— EXERCISE PROMPT —
The output is the lines below from the one with "Task: Select the Sepatu Vans transaction name" through the one with "The width and", both included, printed exactly and with no other line.
START GIVEN DATA
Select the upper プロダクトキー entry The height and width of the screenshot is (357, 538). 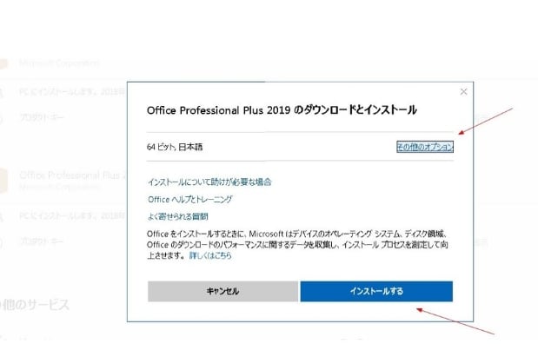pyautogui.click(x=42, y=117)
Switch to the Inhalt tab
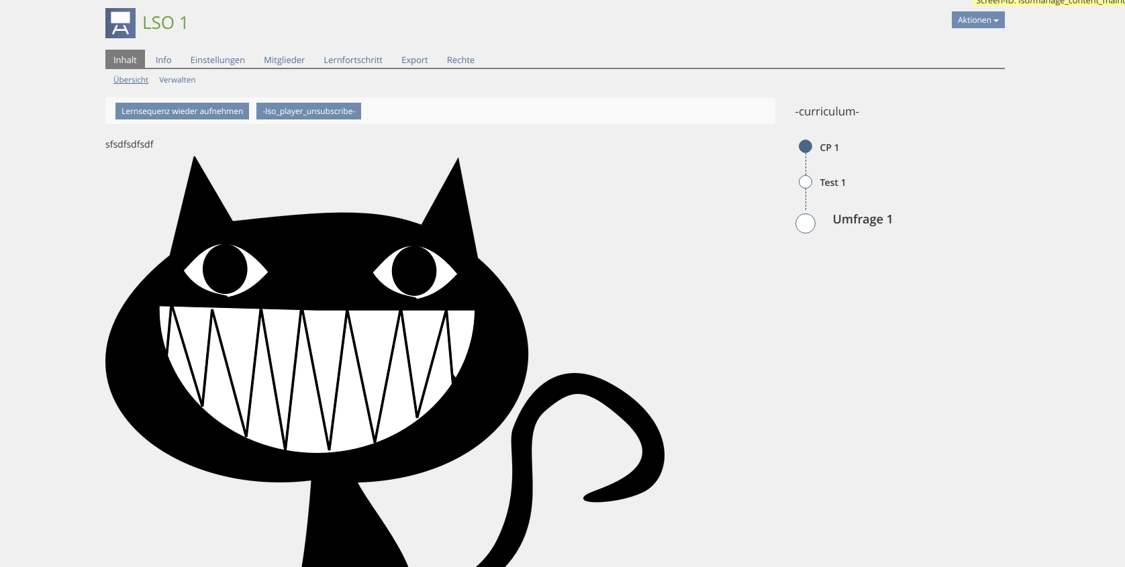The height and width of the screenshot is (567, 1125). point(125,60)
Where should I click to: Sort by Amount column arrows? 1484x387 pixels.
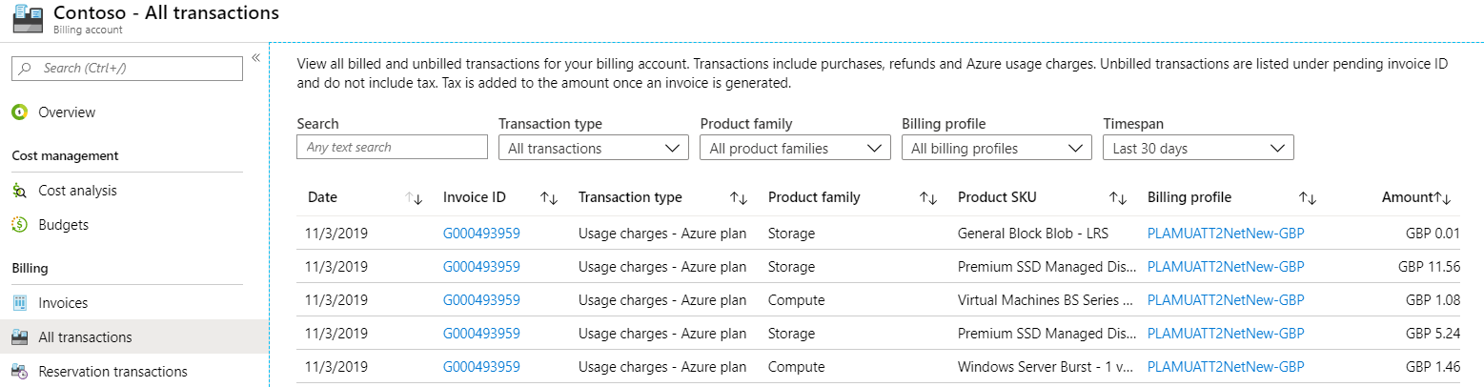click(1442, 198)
END GIVEN DATA
START GIVEN DATA
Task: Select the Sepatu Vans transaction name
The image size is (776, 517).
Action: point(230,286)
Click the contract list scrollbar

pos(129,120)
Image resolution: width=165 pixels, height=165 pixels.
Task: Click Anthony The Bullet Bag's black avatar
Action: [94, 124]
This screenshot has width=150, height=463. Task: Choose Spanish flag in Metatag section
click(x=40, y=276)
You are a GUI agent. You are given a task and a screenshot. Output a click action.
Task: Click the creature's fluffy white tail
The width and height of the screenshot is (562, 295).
END GIVEN DATA
— EXPECTED ANSWER —
Task: Select the Sepatu Vans transaction name
The image size is (776, 517).
Action: point(230,286)
Click the contract list scrollbar

pos(129,120)
Image resolution: width=165 pixels, height=165 pixels.
Task: Click Anthony The Bullet Bag's black avatar
Action: [94, 124]
This screenshot has width=150, height=463. Task: Choose Spanish flag in Metatag section
click(x=40, y=276)
You are a GUI agent. You are given a task and a screenshot. Output a click action.
Task: Click the creature's fluffy white tail
The width and height of the screenshot is (562, 295).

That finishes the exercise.